------ Dataset extract ------

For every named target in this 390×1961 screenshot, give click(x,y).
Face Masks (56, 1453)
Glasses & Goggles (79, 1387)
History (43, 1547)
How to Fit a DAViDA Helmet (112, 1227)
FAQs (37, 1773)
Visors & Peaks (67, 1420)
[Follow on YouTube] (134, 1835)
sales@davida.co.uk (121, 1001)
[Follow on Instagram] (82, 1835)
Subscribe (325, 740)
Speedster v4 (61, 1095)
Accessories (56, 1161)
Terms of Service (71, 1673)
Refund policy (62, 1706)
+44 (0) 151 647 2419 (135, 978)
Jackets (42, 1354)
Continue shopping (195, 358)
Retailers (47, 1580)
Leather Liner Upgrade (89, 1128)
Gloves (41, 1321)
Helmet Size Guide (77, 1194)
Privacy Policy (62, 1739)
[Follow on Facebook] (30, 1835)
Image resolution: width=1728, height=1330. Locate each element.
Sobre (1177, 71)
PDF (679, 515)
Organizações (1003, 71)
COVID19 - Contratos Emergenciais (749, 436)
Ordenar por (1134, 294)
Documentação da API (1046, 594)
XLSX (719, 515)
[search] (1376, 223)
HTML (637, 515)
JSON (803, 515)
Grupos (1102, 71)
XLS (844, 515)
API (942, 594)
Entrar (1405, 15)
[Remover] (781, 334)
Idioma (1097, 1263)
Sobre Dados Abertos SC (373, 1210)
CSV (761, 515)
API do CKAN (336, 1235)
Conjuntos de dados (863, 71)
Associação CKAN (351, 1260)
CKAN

------

In the listing above, find the line containing "2419 (135, 978)" and the line containing "COVID19 - Contratos Emergenciais (749, 436)". Output them and every line between, exactly, and nothing else.

**Solution:**
+44 (0) 151 647 2419 (135, 978)
Jackets (42, 1354)
Continue shopping (195, 358)
Retailers (47, 1580)
Leather Liner Upgrade (89, 1128)
Gloves (41, 1321)
Helmet Size Guide (77, 1194)
Privacy Policy (62, 1739)
[Follow on Facebook] (30, 1835)
Image resolution: width=1728, height=1330. Locate each element.
Sobre (1177, 71)
PDF (679, 515)
Organizações (1003, 71)
COVID19 - Contratos Emergenciais (749, 436)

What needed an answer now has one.